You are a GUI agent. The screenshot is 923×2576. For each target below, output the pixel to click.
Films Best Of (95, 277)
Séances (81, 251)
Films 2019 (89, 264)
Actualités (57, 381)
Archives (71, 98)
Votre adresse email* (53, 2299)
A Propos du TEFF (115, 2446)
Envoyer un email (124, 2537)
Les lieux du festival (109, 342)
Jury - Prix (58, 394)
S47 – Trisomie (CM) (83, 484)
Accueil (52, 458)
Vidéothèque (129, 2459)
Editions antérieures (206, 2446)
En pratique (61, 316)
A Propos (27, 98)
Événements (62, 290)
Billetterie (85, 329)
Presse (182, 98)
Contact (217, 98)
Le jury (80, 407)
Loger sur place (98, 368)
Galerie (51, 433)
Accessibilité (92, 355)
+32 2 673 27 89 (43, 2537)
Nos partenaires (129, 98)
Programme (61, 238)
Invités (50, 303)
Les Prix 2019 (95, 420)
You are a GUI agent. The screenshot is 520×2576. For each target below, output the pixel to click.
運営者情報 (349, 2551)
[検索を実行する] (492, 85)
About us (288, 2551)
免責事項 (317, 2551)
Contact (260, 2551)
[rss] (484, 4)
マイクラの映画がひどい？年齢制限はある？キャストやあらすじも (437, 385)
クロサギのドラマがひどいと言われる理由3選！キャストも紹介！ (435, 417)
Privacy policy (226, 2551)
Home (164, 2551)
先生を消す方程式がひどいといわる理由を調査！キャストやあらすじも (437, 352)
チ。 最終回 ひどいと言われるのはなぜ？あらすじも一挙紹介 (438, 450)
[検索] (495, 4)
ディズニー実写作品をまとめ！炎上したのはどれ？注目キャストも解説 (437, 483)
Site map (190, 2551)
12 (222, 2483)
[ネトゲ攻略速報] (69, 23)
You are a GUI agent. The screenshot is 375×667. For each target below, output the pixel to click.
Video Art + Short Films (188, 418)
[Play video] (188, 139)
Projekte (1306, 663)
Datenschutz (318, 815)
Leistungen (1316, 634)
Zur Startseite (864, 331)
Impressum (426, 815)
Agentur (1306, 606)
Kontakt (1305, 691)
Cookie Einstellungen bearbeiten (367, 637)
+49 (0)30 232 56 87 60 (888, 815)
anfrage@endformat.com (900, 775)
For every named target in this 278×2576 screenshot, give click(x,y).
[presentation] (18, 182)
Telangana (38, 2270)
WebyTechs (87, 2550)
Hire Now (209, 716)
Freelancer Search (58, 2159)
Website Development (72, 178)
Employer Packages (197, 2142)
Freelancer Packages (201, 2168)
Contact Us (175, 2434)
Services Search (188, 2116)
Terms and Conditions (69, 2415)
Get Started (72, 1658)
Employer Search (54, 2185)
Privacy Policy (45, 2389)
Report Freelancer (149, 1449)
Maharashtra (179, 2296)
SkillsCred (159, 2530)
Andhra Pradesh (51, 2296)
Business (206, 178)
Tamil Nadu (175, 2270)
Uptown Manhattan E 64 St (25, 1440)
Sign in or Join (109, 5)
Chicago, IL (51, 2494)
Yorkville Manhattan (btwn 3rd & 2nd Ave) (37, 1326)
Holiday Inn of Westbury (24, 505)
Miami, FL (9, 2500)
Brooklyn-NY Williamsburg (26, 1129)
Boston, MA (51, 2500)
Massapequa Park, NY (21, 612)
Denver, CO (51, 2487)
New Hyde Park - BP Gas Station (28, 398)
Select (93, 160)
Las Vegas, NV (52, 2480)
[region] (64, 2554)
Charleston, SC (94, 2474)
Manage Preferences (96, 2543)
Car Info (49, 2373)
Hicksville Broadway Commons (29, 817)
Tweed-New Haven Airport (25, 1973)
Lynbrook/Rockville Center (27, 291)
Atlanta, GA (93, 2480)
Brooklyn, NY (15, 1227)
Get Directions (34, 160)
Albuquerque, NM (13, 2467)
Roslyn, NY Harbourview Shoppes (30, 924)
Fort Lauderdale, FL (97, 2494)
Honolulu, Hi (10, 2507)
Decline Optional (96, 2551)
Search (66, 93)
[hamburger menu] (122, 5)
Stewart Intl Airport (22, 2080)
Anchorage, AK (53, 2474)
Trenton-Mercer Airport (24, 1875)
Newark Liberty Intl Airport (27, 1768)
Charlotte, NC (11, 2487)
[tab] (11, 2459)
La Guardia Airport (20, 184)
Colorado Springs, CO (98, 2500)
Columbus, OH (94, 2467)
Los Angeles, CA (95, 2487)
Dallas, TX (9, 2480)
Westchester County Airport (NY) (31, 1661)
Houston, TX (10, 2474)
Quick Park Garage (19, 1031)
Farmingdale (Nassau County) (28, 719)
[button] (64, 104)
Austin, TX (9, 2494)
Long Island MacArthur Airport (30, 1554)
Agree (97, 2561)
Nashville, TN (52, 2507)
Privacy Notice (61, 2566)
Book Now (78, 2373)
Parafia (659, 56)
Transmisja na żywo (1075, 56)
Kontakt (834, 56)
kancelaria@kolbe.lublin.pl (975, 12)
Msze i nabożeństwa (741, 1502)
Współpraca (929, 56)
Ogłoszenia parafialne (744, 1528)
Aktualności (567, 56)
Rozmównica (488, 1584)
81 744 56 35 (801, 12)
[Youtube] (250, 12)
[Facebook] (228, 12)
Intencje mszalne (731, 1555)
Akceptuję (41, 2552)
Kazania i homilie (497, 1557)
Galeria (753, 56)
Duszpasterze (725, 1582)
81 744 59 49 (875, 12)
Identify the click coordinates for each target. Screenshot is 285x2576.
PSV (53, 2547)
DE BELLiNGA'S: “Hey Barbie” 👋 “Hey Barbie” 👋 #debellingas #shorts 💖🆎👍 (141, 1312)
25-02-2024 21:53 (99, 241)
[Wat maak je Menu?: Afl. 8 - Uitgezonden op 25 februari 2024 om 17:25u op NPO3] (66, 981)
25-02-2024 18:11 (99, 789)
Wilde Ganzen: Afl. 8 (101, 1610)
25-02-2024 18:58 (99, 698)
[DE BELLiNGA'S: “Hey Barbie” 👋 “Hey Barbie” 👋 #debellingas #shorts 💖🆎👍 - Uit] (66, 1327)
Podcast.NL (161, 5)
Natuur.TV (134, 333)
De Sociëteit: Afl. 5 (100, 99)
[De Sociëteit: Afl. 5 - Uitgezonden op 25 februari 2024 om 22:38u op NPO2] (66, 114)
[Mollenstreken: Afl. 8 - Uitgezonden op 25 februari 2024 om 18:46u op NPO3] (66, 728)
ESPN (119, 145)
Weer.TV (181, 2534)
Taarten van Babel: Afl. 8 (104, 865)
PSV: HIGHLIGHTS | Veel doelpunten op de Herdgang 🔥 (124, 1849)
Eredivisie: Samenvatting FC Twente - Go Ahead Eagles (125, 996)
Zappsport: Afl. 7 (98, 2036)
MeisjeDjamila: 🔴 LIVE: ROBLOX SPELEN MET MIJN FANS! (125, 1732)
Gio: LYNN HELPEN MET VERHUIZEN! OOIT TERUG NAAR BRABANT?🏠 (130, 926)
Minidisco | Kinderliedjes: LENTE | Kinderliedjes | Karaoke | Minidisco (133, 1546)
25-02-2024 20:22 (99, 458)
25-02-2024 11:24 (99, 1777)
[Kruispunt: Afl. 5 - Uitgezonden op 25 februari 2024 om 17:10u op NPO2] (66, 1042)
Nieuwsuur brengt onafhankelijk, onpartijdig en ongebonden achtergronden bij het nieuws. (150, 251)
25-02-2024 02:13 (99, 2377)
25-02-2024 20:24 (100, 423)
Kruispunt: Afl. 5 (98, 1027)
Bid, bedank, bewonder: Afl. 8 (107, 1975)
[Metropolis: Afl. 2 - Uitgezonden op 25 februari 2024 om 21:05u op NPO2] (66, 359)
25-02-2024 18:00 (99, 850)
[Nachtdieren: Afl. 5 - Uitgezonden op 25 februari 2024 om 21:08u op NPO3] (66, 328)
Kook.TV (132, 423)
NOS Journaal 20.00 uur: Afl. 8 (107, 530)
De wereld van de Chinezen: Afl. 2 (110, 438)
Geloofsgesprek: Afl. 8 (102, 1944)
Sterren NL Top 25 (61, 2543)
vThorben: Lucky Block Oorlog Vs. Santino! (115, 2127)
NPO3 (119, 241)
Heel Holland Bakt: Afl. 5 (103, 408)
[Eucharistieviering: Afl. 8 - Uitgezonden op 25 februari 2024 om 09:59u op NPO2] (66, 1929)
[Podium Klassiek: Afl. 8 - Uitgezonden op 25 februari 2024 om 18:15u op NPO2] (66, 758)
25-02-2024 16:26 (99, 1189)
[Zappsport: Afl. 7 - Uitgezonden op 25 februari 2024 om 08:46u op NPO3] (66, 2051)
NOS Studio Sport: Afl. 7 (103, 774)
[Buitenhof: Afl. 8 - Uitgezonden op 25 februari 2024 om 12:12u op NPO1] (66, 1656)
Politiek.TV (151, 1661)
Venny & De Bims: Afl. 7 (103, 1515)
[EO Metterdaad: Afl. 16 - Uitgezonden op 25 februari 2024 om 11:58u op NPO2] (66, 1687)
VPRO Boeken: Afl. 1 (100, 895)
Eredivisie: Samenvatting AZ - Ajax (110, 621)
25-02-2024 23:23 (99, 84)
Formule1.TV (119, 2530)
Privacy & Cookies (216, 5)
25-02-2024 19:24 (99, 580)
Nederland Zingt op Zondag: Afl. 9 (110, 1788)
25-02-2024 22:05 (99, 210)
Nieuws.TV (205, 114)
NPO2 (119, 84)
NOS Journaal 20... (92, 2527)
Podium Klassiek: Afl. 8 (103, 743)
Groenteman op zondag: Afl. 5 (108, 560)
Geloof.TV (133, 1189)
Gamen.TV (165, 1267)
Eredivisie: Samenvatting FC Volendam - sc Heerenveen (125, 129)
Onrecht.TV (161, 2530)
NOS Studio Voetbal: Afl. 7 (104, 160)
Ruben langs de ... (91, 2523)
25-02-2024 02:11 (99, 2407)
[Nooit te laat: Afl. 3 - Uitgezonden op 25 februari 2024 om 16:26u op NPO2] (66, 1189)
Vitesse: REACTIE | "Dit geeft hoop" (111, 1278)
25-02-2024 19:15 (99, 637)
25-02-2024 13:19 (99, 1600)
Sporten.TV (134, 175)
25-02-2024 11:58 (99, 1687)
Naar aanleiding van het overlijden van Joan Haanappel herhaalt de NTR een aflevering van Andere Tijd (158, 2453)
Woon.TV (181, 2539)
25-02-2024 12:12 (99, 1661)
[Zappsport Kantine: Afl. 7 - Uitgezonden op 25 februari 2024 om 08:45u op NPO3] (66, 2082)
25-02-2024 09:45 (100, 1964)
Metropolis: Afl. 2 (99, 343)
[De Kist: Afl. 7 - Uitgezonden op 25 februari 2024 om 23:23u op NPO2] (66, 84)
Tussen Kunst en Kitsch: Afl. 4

■ Work to be completed ■
Return a copy of every line in the records that includes the string "Privacy".

■ Answer for the task ■
Privacy policy (226, 2551)
Privacy Policy (45, 2389)
Privacy Notice (61, 2566)
Privacy & Cookies (216, 5)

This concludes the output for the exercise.